Kady's on assignment for a couple of days, so it falls to me to hold down the fort for all you process-and-procedure watchers out there.
This week's Hill Times has a useful summary of what prorogation means for the attempt to compel the government to produce unredacted documents about the handling of Afghan detainees by the Canadian Forces. It's written by former House of Commons procedural clerk B.Thomas Hall, and it's behind a subscription wall online (boo!), but you may want to pay for it or pick up a print copy if you're interested in this topic.
Kady's touched on some of this before, but to review the highlights:
- House Standing Order 49 provides that "prorogation of the House shall not have the effect of nullifying an Order or Address of the House for returns of papers." In other words, the government's still on the hook to produce them.
- Hall sides with House of Commons Law Clerk Rob Walsh's interpretation (Walsh's legal opinion as well as the Justice Department's response, and Walsh's counter-response to this response, are all part of our Afghan detainee document archive) that the power of a Parliamentary body to order the production of any papers it deems appropriate is a "constitutionally protected privilege, which trumps any ordinary statute that the government lawyers have referenced or could reference."
- Hall does not see this as a matter for the courts to settle -- at least, not yet.

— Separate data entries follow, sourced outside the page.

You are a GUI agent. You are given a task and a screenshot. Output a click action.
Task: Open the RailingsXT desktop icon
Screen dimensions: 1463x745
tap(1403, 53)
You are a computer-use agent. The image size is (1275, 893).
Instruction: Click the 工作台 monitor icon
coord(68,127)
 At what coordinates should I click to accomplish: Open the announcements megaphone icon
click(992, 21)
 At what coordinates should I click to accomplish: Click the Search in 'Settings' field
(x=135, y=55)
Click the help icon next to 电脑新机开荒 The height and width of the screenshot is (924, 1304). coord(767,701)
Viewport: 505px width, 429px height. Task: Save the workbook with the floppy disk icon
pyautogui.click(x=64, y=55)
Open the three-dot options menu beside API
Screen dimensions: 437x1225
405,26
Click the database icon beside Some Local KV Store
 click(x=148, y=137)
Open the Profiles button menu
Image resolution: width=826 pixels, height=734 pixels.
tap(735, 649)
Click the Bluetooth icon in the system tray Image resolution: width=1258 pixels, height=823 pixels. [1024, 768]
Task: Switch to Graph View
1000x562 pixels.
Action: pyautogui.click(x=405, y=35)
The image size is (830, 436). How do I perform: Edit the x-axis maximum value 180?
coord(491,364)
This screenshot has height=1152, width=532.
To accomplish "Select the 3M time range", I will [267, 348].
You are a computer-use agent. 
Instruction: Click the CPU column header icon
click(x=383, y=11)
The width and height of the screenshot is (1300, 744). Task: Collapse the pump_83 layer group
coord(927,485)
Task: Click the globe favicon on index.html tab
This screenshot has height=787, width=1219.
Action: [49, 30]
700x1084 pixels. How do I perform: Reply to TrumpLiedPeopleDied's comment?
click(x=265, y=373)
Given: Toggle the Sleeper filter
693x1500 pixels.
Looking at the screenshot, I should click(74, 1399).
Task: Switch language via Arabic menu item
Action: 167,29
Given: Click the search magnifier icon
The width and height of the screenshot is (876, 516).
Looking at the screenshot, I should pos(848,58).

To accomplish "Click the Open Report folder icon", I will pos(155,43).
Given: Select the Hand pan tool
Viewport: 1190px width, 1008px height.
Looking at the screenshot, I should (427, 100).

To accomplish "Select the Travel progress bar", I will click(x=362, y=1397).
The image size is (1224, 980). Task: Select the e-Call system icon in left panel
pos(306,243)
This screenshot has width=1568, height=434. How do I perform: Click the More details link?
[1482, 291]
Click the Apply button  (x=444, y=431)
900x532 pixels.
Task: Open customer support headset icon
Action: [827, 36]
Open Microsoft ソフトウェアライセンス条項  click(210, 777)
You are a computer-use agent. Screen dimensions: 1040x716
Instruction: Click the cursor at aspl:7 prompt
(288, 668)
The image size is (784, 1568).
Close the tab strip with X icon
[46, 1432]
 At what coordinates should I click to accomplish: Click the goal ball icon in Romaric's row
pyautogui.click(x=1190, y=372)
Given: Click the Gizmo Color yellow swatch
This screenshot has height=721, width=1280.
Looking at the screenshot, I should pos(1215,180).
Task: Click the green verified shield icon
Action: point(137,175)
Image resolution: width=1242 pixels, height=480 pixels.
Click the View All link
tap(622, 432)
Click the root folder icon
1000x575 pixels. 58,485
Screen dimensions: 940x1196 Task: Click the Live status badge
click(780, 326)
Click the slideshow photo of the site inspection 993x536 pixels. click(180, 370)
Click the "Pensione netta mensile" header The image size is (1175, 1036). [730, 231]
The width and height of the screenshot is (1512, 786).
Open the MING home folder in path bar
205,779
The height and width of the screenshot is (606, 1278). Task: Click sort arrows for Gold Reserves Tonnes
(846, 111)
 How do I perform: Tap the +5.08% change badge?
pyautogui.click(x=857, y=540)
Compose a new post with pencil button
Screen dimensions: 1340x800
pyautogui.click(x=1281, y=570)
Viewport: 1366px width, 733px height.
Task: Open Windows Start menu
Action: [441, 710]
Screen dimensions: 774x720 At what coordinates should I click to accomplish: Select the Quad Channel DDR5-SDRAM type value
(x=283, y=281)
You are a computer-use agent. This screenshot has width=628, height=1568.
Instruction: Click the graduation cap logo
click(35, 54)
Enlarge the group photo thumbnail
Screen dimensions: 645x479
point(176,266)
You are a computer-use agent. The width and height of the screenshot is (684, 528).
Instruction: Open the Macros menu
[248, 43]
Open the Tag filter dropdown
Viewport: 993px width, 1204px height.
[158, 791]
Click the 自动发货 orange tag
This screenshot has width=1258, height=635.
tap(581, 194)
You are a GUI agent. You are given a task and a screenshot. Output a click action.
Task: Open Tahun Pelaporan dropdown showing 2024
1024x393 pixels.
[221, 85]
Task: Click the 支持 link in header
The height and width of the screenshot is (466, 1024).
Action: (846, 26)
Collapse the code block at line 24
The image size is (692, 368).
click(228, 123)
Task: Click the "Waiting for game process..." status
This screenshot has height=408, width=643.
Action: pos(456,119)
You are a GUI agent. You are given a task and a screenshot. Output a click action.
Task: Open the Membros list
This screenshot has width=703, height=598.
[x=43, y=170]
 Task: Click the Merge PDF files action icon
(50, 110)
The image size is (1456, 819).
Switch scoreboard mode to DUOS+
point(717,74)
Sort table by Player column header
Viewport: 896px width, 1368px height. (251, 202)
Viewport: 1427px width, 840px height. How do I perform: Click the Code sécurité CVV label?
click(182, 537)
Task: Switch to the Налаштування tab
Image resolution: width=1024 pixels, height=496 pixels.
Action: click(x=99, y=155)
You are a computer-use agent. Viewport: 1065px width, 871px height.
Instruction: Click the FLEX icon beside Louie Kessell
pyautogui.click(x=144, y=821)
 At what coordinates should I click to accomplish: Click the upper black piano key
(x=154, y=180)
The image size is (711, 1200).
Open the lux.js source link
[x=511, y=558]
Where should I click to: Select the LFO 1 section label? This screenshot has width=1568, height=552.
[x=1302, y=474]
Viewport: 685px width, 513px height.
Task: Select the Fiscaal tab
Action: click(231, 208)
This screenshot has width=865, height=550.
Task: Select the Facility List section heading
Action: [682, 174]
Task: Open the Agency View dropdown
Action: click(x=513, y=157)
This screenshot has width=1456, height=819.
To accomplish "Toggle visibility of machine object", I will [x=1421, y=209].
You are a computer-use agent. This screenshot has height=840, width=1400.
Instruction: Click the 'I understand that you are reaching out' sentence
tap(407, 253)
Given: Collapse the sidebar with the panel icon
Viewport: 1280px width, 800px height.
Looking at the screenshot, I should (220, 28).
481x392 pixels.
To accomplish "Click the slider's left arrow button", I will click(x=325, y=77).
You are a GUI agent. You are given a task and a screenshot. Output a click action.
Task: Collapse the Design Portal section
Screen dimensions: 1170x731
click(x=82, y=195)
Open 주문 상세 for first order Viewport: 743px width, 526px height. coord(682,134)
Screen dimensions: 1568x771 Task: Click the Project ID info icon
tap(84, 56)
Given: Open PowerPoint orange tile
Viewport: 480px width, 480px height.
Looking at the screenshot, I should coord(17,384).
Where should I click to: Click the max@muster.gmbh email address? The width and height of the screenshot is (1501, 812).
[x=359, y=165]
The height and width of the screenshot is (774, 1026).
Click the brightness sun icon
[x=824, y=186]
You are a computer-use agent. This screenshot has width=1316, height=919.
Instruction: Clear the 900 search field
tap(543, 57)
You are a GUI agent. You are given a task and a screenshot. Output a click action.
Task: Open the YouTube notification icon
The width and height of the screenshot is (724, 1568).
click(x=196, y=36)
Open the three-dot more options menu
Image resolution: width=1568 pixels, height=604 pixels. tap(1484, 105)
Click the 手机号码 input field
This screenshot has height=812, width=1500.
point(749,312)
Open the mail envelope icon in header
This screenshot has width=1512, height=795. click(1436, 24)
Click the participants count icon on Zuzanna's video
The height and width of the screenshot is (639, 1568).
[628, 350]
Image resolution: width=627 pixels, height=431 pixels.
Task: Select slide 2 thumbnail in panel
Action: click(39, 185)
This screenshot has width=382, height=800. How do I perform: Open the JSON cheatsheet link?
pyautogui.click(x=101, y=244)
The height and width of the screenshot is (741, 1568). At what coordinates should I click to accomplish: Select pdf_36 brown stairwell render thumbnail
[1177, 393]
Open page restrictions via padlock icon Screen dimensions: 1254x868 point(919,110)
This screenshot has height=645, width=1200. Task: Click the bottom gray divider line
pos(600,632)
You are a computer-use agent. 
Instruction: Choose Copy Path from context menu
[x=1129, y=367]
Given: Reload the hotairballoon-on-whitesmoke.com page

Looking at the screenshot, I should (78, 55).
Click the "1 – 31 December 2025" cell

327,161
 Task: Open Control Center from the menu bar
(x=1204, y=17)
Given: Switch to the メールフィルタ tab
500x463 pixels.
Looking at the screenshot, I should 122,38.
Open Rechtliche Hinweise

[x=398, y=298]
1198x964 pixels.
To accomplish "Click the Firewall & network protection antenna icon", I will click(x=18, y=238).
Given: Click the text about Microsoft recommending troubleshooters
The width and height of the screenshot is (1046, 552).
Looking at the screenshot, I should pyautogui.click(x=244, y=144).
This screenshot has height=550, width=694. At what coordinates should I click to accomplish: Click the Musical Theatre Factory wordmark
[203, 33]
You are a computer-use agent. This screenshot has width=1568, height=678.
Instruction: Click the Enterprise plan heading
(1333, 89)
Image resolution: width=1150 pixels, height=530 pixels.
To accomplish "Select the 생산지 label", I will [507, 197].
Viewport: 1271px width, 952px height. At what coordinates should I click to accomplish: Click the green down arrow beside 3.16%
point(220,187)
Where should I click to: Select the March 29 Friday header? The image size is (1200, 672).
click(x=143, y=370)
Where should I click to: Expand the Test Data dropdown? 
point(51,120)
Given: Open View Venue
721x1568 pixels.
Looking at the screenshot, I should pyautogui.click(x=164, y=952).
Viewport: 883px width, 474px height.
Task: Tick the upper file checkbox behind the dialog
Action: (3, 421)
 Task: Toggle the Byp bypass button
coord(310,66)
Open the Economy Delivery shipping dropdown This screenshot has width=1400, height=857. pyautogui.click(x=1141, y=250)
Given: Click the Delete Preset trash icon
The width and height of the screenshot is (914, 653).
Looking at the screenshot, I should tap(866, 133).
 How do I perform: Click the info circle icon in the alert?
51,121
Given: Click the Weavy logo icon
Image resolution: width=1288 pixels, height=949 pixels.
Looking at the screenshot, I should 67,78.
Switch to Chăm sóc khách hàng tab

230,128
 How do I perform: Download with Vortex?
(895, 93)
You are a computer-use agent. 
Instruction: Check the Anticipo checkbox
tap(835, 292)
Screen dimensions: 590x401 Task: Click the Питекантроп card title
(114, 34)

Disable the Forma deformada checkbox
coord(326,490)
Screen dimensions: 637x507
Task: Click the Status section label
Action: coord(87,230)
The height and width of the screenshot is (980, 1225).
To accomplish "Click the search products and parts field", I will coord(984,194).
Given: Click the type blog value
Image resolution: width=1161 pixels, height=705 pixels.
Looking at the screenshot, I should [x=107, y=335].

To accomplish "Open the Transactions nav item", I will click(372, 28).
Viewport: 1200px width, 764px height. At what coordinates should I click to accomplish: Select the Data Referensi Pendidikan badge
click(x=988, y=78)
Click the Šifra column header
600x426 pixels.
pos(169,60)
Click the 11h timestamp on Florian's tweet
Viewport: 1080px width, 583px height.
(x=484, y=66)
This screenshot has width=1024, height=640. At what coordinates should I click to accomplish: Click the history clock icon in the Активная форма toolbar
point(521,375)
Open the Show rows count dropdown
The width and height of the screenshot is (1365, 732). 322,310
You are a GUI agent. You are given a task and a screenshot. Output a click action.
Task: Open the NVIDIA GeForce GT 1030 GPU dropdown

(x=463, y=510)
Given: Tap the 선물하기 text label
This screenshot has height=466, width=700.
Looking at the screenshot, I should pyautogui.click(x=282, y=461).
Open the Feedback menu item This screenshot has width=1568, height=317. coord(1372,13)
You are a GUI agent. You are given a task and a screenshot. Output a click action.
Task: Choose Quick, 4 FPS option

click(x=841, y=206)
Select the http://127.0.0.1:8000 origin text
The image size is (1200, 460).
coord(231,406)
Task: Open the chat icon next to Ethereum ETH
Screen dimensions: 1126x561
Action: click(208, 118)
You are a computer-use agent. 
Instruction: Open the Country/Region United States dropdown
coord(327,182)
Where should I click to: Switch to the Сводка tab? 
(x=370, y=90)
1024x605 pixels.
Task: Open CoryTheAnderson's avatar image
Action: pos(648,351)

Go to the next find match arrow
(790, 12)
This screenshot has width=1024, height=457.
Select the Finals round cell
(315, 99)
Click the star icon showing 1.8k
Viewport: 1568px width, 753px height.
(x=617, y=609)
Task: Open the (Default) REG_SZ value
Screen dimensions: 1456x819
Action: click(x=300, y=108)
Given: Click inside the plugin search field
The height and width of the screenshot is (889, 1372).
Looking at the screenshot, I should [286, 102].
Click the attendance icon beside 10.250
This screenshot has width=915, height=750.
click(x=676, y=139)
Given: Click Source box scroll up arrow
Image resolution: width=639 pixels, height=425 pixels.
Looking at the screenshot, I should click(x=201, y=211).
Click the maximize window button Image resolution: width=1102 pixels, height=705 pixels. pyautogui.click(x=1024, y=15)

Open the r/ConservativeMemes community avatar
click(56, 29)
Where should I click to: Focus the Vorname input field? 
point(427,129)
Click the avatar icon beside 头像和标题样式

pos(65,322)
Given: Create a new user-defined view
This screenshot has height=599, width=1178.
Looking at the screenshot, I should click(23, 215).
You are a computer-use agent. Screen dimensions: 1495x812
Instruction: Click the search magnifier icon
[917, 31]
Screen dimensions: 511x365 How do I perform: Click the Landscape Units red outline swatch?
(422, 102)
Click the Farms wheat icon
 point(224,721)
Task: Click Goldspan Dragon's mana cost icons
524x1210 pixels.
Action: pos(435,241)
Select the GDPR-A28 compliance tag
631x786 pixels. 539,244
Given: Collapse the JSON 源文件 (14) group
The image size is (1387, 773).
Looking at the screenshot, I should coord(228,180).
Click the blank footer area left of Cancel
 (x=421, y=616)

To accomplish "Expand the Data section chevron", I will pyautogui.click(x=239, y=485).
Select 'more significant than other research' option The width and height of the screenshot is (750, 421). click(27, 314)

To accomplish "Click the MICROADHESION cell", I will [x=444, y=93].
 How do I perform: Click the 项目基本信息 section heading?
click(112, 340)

He thinks this debate needs to stay in Parliament's court as a debate between MPs and Ministers: "If public servants wish to continue to claim that they are not responsible to Parliament and that only ministers are, then they must stop making the government's arguments against the opposition in place of their ministers."
- In Hall's opinion, since the minister with custody of the documents did not produce them in time, he is "open to any MP to raise a question of privilege charging the responsible minister with contempt of the House as soon as the next session begins." Hall explores what Parliament's options are as far as punishment of said minister, and concludes by suggesting that should the minister challenge this punishment, "this parliamentary question could become a legal one."